Editorial

Ricardo H. Herrera

Por más que en el momento de la composición las cuestiones técnicas sean de suma importancia para el poeta, siempre tendrán un valor de segundo orden a la hora de valorar una obra. Por encima de los límites artificiales del estilo están los límites que impone la necesidad, y sin duda es en este plano donde se dirimen las cuestiones esenciales, donde la palabra poética alcanza su plenitud y razón de ser. No tiene caso escribir para ejercitar la propia destreza en el oficio, para lucirse haciendo literatura; sí lo tiene para vencer una dificultad real. Por lo tanto, no hay mejor modo de hacerle justicia a las restricciones formales propias del oficio poético (la medida, la acentuación, las consonancias) que considerándolas como contraimagen de los obstáculos reales que han dado origen al poema (el desamparo, la soledad, la caducidad). Vale decir: un límite mínimo y aceptado, opuesto a un límite máximo e intolerable, provisto a su vez de una energía de embestida inversa, ya que se trata de una restricción que adiestra, no que cercena. Concebidas de esta manera, las normas artificiales pueden llegar a ser eficaces depuradoras y aceleradoras de la conciencia. Cuando es preciso dotar al verso de la suficiente potencia para superar las dificultades que amenazan la posibilidad de su eficacia, la necesidad de darle cumplimiento a un artificio trae aparejada tanto una detención forzosa del ímpetu discursivo como una acumulación de reserva de la energía poética; ambos elementos —detención y acumulación— pueden proporcionarle a la conciencia una instancia de reflexión que permita aguzar la lucidez. Bien aprovechada, si la inteligencia no se deja hechizar por los espejismos sonoros y visuales de la simetría (la simetría —el equilibrio— es un don de la verdad expresiva final, no un fin en sí mismo), esa obligación a recapacitar acaso logre conducir la pulsión verbal originaria hacia su objetivo con mayor precisión.

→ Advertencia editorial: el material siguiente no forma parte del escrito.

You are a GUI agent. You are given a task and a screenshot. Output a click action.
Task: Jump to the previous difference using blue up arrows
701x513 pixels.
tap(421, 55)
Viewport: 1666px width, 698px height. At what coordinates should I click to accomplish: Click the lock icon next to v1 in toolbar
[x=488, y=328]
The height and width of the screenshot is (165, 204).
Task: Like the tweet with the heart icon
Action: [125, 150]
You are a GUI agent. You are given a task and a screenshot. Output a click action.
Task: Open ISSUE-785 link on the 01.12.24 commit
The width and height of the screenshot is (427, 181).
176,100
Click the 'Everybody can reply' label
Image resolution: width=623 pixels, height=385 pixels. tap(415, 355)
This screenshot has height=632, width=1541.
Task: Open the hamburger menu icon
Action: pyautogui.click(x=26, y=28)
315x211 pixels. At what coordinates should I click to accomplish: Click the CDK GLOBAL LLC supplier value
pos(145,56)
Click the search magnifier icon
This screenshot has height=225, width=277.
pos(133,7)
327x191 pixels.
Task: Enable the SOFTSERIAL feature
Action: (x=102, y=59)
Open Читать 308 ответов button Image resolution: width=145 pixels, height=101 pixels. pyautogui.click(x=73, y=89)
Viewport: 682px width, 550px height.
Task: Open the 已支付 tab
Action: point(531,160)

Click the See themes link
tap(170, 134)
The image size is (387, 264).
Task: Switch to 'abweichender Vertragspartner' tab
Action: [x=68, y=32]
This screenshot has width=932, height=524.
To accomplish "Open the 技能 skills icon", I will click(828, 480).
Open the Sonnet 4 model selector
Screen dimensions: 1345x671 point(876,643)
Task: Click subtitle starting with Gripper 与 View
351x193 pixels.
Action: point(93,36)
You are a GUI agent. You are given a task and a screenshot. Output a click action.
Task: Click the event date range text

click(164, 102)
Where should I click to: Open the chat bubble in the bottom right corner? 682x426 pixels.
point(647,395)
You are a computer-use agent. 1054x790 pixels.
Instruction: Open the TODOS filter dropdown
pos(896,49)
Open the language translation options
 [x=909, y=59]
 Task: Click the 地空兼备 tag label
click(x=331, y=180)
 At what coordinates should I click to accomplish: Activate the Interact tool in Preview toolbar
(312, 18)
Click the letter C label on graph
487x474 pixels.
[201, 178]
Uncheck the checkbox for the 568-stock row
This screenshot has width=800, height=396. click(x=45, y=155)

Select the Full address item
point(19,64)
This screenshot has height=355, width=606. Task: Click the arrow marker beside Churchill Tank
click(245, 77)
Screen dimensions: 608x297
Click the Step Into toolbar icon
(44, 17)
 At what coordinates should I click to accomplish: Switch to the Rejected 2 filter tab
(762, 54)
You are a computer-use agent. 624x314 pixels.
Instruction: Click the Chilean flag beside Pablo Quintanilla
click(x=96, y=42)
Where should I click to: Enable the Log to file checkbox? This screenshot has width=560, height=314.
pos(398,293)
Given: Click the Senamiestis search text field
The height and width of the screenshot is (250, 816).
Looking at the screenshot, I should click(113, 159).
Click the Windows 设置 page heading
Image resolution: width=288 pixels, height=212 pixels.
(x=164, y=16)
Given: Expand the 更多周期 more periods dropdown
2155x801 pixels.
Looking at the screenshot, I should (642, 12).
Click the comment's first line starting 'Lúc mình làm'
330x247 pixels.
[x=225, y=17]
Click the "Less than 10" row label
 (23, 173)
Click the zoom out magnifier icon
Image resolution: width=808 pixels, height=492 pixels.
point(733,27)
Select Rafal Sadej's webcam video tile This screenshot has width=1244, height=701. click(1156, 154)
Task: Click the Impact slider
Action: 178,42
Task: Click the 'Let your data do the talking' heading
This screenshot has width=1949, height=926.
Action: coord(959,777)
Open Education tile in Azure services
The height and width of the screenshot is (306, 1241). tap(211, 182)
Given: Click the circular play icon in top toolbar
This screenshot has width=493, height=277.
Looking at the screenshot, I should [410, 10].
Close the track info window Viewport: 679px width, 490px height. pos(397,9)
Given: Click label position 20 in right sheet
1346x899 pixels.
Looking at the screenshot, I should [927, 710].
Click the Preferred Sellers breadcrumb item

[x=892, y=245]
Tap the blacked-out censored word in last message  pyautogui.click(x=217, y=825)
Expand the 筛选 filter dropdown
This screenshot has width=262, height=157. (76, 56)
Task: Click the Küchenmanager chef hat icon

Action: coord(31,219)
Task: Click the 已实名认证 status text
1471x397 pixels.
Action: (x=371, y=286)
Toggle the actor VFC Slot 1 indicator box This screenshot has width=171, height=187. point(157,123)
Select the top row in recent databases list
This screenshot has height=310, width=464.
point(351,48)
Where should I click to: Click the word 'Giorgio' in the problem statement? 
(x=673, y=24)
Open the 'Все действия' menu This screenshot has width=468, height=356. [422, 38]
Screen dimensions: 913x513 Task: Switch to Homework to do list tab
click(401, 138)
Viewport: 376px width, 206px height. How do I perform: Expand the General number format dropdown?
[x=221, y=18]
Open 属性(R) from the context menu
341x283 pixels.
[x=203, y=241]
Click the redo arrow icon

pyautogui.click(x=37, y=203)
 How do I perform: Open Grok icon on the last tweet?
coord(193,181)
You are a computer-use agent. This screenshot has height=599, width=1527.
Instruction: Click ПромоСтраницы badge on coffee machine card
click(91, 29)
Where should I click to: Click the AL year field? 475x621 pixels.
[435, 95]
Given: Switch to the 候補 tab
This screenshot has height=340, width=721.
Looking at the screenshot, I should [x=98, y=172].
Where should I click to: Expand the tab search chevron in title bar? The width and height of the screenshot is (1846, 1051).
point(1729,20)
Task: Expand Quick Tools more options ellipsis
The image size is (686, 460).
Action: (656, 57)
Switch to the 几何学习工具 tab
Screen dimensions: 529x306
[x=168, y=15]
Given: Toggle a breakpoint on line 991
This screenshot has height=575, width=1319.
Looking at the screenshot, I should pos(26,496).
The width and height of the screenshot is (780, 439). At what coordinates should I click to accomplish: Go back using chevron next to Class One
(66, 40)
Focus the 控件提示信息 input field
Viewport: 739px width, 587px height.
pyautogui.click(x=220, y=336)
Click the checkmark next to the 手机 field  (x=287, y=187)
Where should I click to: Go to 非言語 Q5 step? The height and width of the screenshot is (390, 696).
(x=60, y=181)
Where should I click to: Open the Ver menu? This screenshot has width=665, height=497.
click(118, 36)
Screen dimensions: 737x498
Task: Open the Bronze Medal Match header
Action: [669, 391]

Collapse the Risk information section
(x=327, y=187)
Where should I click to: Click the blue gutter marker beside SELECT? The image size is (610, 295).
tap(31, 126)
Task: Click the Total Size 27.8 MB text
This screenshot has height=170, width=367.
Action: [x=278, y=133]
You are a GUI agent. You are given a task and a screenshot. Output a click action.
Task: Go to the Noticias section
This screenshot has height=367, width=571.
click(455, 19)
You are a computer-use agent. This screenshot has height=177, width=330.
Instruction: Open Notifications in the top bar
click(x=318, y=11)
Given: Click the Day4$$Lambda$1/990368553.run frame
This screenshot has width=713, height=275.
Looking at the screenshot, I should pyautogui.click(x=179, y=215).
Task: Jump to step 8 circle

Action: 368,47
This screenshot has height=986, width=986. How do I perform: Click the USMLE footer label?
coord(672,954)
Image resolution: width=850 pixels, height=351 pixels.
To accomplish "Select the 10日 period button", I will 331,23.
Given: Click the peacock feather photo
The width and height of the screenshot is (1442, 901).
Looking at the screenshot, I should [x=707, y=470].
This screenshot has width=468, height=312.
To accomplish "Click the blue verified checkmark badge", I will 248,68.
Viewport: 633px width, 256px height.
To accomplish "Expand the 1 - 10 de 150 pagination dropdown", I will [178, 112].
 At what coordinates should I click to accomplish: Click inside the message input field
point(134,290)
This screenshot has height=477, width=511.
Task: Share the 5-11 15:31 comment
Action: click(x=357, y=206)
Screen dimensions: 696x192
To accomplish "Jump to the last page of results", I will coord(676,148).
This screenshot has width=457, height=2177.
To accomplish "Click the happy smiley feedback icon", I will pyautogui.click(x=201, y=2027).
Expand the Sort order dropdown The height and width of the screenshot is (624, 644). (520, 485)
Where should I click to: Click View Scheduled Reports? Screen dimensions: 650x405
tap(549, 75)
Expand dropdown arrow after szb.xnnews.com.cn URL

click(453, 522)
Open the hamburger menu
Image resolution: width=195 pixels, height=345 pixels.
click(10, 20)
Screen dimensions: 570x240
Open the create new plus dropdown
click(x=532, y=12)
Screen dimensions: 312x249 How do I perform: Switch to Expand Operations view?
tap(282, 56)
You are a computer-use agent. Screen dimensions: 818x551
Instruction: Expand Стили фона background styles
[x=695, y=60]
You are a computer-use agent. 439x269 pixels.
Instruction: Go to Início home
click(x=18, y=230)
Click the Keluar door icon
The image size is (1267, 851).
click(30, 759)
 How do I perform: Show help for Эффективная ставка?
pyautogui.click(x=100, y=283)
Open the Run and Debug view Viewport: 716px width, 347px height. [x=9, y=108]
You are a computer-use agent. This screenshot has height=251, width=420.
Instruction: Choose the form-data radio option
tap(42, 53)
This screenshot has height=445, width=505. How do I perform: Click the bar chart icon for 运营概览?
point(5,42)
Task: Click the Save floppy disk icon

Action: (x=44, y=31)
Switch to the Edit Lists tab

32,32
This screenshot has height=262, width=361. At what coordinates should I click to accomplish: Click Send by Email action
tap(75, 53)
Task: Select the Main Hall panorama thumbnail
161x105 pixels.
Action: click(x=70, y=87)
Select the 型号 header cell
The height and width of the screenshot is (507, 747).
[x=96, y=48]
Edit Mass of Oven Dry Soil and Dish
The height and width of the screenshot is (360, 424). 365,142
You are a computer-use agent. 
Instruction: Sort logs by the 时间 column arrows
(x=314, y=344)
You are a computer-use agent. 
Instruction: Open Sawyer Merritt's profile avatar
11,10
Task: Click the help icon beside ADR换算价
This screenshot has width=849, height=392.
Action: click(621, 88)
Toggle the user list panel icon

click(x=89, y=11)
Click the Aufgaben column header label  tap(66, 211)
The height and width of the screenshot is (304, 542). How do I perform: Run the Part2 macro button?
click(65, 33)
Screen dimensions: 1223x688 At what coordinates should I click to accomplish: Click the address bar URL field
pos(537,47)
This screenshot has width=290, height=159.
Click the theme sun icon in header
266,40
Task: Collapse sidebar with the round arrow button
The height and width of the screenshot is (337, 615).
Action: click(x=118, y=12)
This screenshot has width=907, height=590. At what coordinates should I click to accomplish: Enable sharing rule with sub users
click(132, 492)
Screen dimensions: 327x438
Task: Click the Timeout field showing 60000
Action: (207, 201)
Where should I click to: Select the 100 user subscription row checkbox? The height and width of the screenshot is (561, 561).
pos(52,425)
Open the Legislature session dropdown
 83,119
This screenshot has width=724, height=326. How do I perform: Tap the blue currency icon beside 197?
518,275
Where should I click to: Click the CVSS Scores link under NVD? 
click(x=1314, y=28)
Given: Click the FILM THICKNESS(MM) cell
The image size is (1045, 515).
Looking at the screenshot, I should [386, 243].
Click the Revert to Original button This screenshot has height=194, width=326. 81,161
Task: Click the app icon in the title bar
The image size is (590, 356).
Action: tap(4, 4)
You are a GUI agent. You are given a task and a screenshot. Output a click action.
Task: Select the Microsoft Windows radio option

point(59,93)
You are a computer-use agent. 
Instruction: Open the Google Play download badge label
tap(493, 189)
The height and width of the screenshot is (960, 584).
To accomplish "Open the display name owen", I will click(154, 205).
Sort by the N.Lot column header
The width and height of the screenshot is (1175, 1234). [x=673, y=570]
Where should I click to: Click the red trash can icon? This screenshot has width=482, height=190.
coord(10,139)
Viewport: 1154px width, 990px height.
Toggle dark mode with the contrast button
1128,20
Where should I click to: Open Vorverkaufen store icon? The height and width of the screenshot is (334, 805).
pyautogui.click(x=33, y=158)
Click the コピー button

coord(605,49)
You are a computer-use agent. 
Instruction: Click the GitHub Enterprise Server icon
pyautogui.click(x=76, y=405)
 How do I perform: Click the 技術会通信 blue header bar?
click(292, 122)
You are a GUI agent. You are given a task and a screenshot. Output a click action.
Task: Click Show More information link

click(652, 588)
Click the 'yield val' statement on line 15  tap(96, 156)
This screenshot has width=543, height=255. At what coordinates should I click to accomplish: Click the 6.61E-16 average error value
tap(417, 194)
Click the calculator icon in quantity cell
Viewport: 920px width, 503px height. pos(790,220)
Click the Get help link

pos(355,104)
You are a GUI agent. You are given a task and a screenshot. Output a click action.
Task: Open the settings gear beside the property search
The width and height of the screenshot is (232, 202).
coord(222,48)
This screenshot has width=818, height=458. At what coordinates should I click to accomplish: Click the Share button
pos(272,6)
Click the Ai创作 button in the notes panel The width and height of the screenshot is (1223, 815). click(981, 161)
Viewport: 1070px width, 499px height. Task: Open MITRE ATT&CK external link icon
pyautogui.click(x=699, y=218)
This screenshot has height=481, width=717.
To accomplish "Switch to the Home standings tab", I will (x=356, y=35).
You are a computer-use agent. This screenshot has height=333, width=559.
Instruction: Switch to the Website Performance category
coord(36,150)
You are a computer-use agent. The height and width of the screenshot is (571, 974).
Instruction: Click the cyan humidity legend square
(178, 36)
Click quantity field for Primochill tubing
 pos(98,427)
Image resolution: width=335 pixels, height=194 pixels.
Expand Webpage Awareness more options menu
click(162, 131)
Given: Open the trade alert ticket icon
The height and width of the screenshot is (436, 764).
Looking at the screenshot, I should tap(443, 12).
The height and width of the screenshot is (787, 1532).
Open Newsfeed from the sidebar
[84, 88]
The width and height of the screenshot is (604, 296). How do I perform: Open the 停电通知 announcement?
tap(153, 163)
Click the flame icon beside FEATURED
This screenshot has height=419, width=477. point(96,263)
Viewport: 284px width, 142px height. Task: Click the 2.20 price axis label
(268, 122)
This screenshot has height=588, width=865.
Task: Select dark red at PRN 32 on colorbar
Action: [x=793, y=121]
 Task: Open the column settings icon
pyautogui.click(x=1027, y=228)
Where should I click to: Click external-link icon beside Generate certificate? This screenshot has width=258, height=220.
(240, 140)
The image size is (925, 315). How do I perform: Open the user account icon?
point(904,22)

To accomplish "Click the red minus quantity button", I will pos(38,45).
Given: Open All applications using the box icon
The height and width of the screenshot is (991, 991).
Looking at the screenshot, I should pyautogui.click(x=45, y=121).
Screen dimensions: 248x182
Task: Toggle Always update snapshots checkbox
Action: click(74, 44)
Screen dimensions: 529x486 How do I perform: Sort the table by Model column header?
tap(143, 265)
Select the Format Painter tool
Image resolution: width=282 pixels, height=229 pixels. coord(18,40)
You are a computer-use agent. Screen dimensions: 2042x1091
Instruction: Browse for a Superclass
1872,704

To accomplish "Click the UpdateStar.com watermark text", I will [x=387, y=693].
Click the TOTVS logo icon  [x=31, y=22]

Como se ve, se trata de algo más que de un juego anacrónico. Las legítimas virtudes que se desprenden del artificio usado con responsabilidad son la concentración y la fuerza, además de la superación del automatismo psíquico. Al abrirse paso hacia una genuina forma de libertad, la poesía así practicada lleva en su entraña la herida del límite —ya que ha vencido con límites artificiales el límite real— pero la lleva transfigurada, vale decir, transformada en un elemento expansivo, porque la medida es un verdadero propulsor del psiquismo hacia esa dimensión del sentimiento que carece de límites, si se me permite definir así a la imaginación. Al producirse este fenómeno expansivo de la afectividad, al acceder la voz a la libertad de una significación encarnada en la cadencia verbal intransferible, el idioma se convierte en un milagro, porque sin duda es un milagro asistir a la fusión de sentido y sonido, de significación y musicalidad. Es ese milagro, precisamente, lo que hace de la poesía un arte.